Family (physician) values
I know I’m fakin’ it. I’m not really makin’ it. This feeling of fakin’ it – I still haven’t shaken it. – Simon and Garfunkel
Bill James is a world-renowned baseball analyst. After laboring for years in near-obscurity, his views are now near-gospel in many professional circles.
For four years we were contemporaries at the University of Kansas. He was the last Kansan drafted for the Vietnam War; my lottery number was 313, so I was safe. He went on to fame as a statistical genius; I passed on that internship at Sports Illustrated to attend med school.
C’est la vie. Look who gets to blog for Family Practice Management, Bill! Can you hear me now?
Bill once wrote, and no truer words have ever been writ: “One of the unwritten rules of economics is that it is impossible, truly impossible, to prevent the values of society from manifesting themselves in dollars and cents. This is, ultimately, the reasons why athletes are paid so much money.”
Allen Barra, writing in the Wall Street Journal, adds this: “It isn’t some vague indefinable ‘they’ who pays the players. It really isn’t even the owners. It’s you, or rather, it’s us. If we put our money where our mouths are and support cancer, AIDs or Down syndrome research and then buy our tickets with what’s left over, athletes and rock stars will actually be paid what we pretend they should be paid.
“The fault lies not in our All-Stars, but in ourselves.”
Barra is quoting the Bard, as I was on June 1. It all comes back to Shakespeare, and ourselves, in the end. Society gets what it deserves; doctors get what we deserve.
Since I’ve fallen into a rut of quotations, let's make it a little deeper by paraphrasing Lincoln: "Now we are engaged in a great civil war, testing whether that profession, or any profession so conceived and so dedicated, can long endure."
Week by week, we’re watching it play out in Washington. Will family medicine survive? We are met on a great battlefield of that war. It’s an ugly process. It’s unbelievably messy, and contentious.
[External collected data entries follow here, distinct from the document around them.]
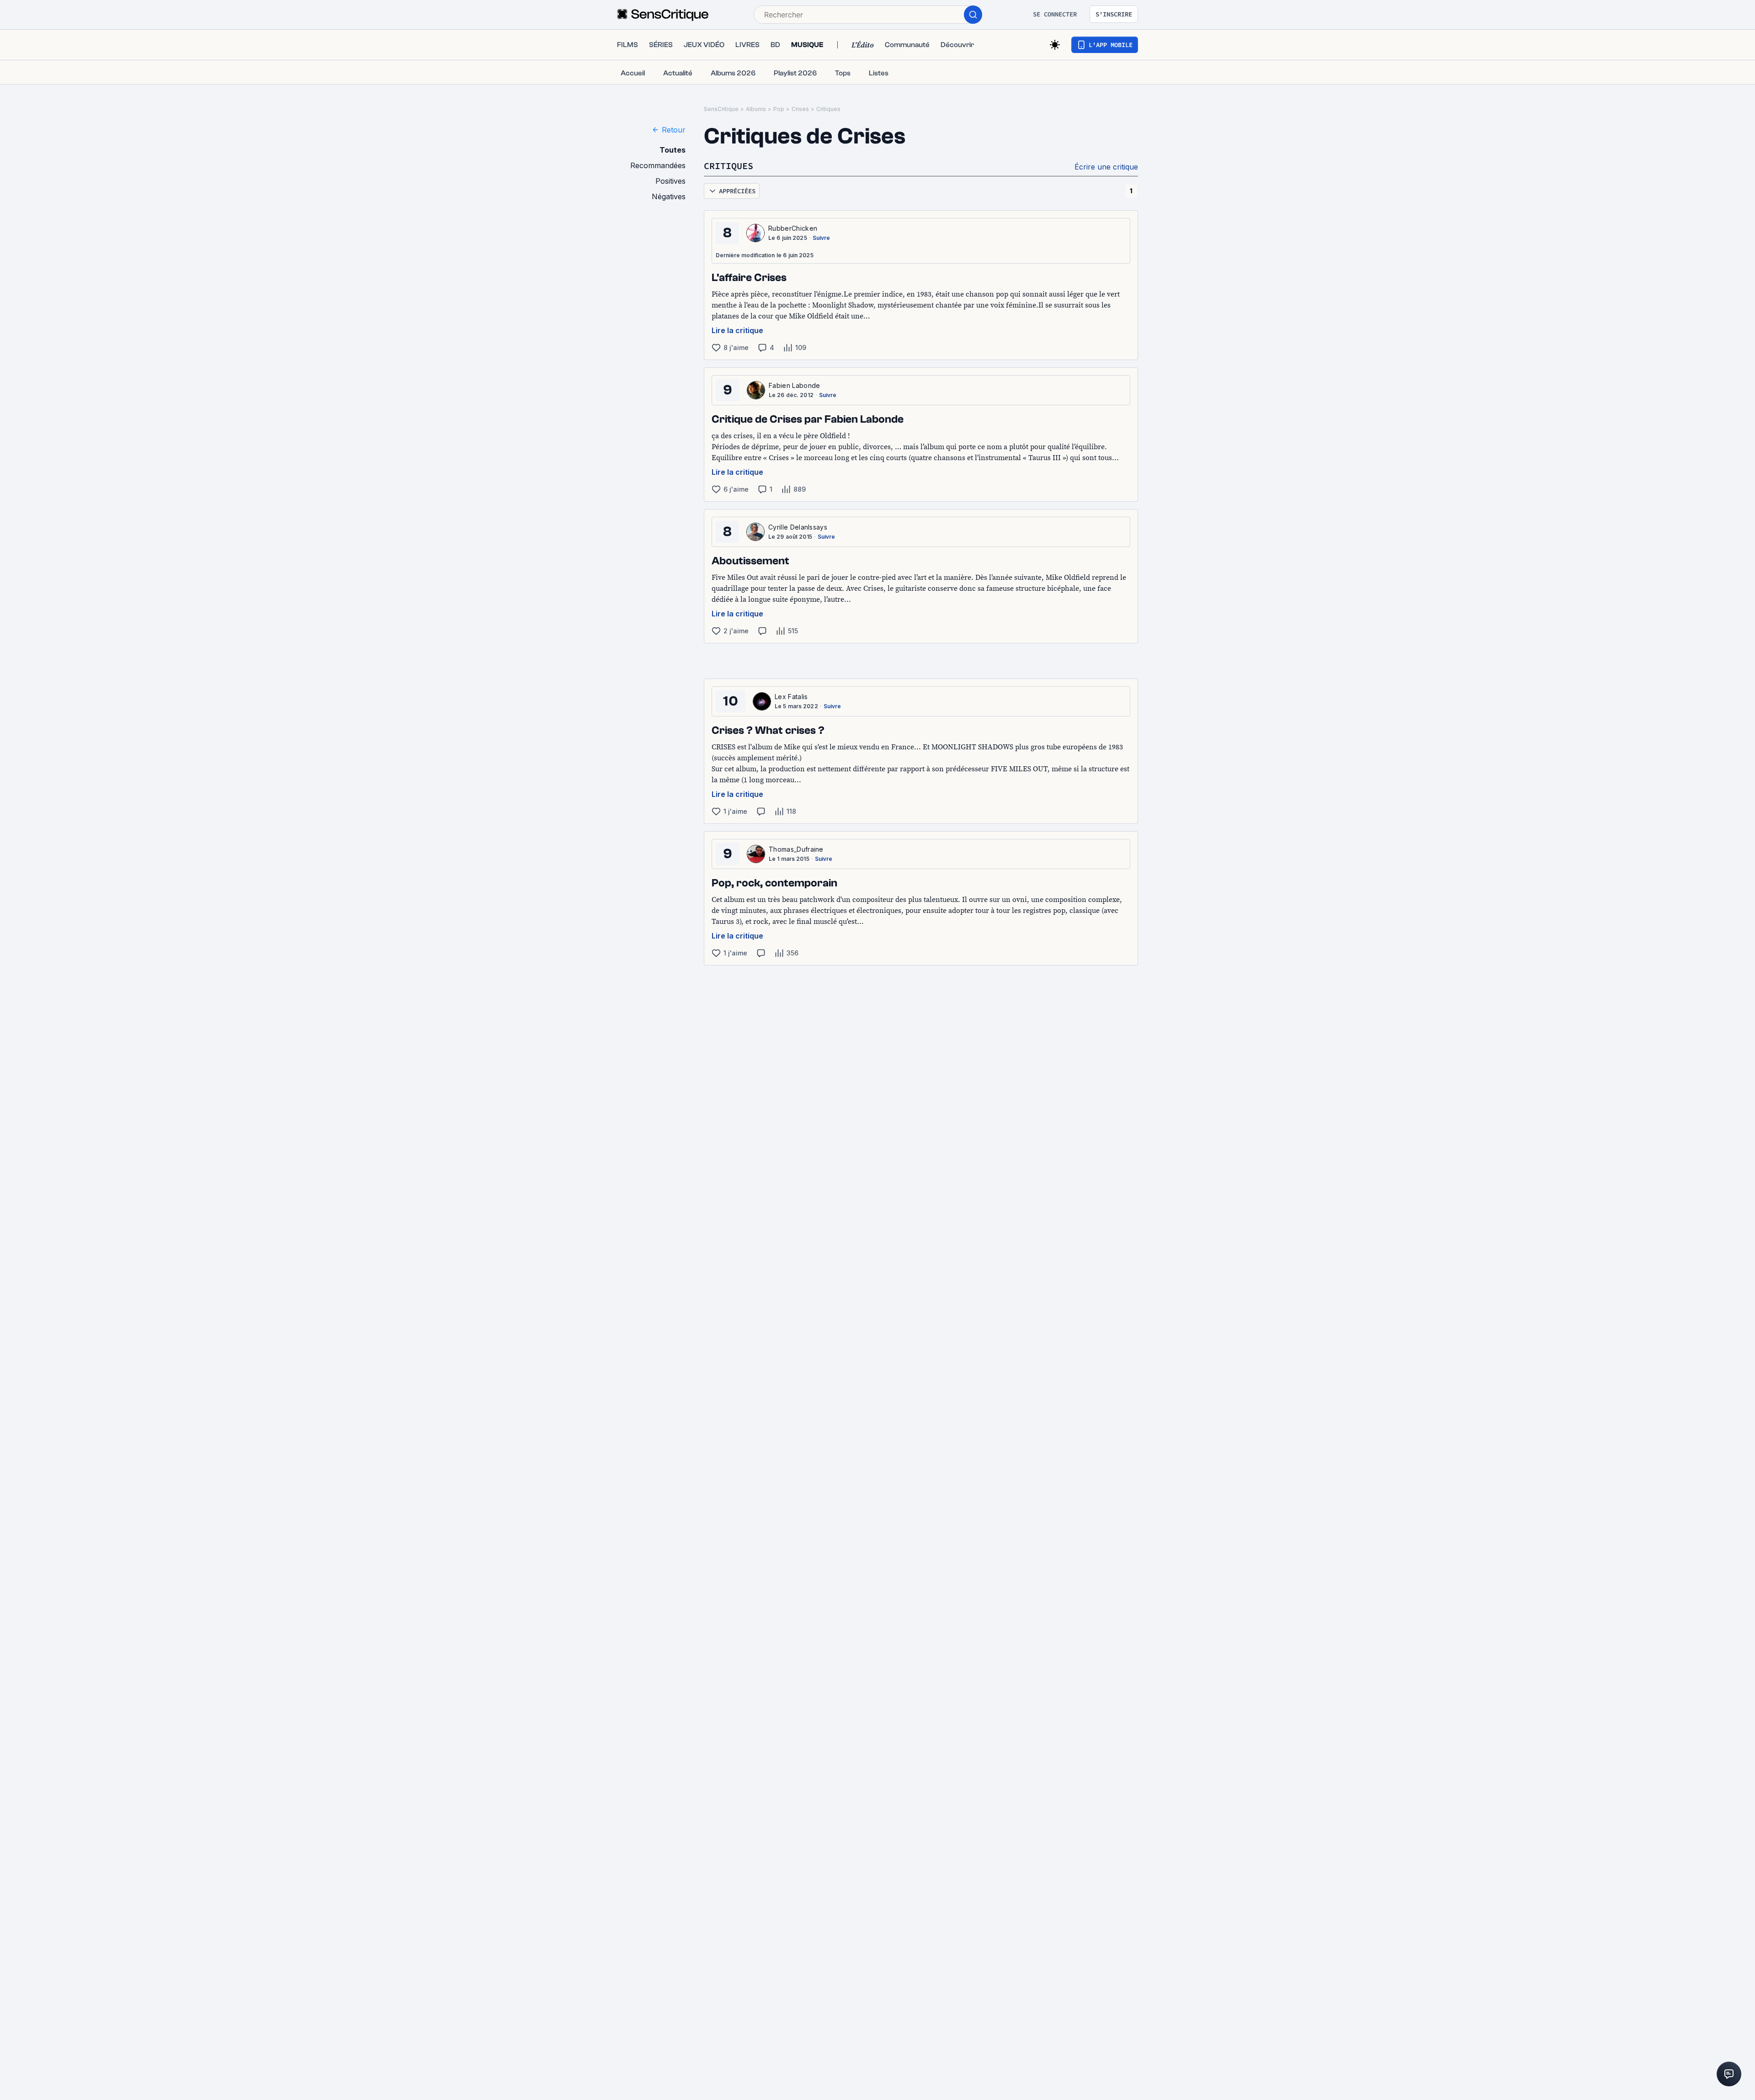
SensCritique (721, 109)
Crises (800, 109)
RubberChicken (792, 228)
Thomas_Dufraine (796, 849)
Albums (756, 109)
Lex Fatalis (791, 696)
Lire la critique (737, 330)
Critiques (828, 109)
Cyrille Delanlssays (797, 527)
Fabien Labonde (794, 385)
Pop (778, 109)
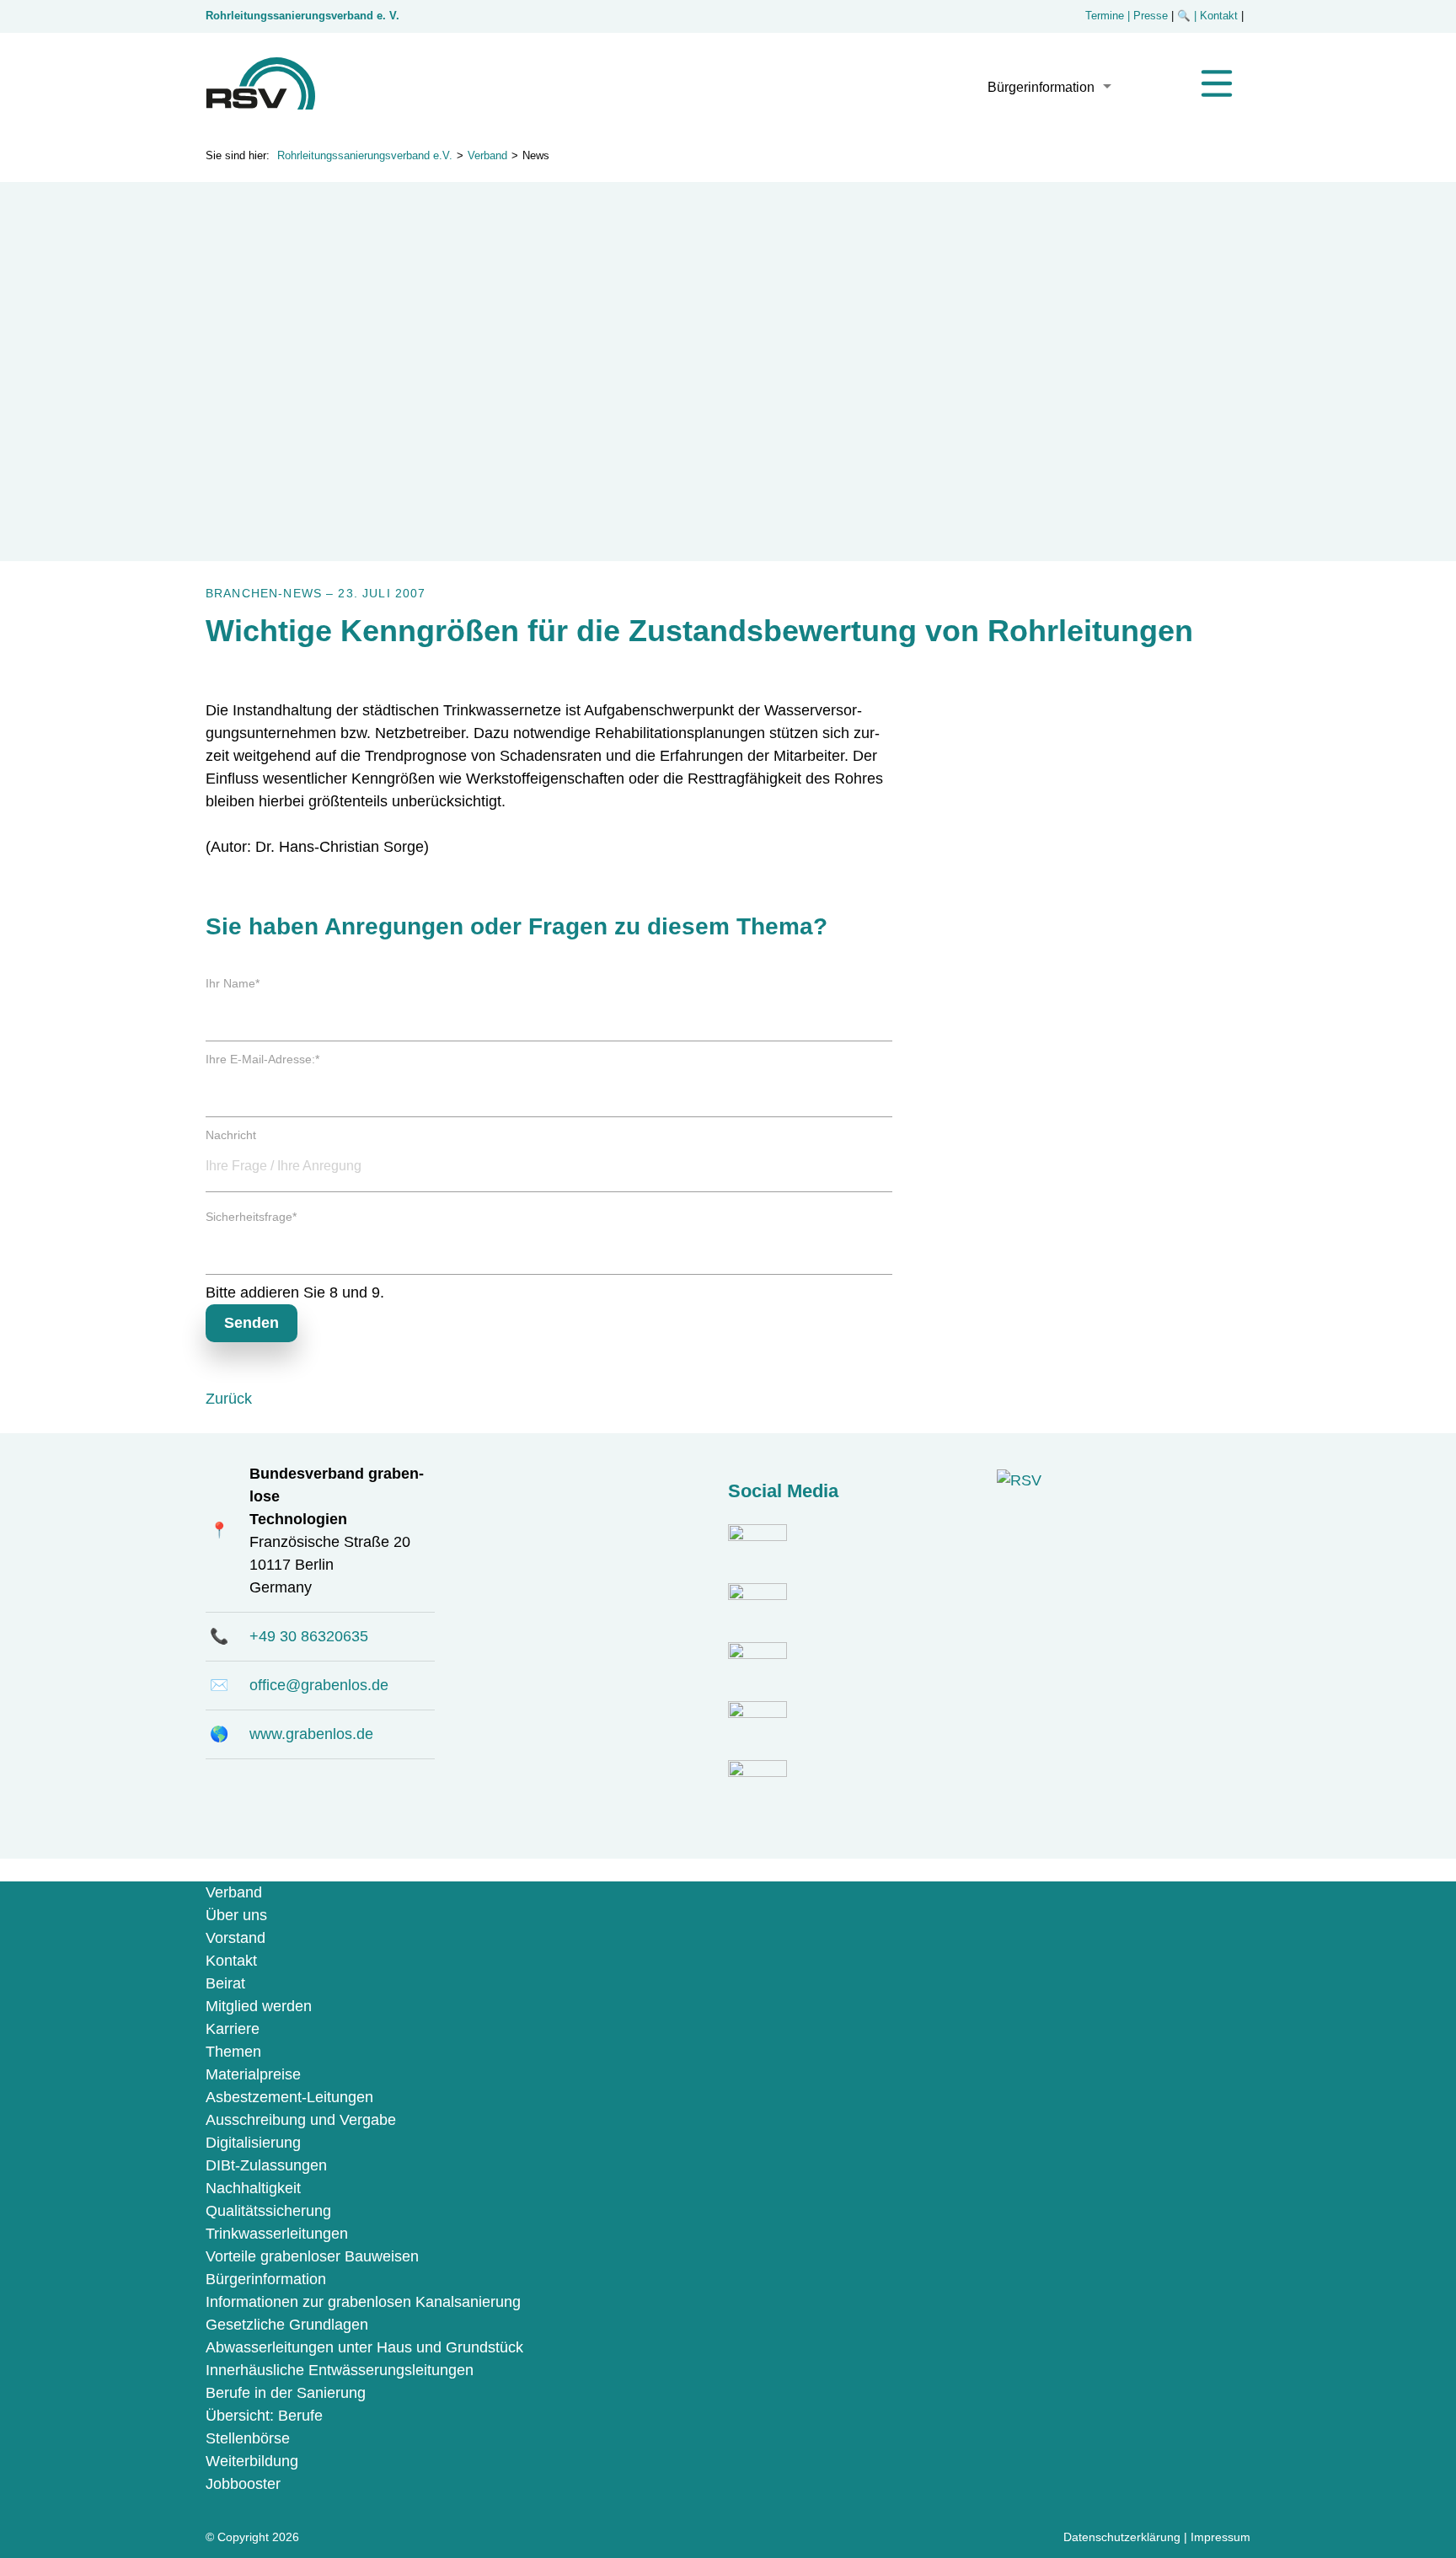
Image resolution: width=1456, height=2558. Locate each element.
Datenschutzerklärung (1121, 2537)
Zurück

Winston Churchill said: "Democracy is the worst form of government, except for all those others."
For all its inconsistencies, sham, pretense, inefficiency and corruption, democracy always beats tyranny or oligarchy, just as free markets always beat central planning. Sometimes it takes a long time.
In the end, all you can control is what is under your own thumb. Society is going to get the health care it wants and deserves, and you are going to get the medical career you want and deserve.
Make no mistake: You are not a helpless pawn in an inscrutable system. Our situations are all different, but we have this in common: We are free moral agents, and our actions (but not our passions) will always have an effect.
Are you fakin’ it? Are you murmuring and complaining about the System, or the Man? Get off your keister, and make something happen!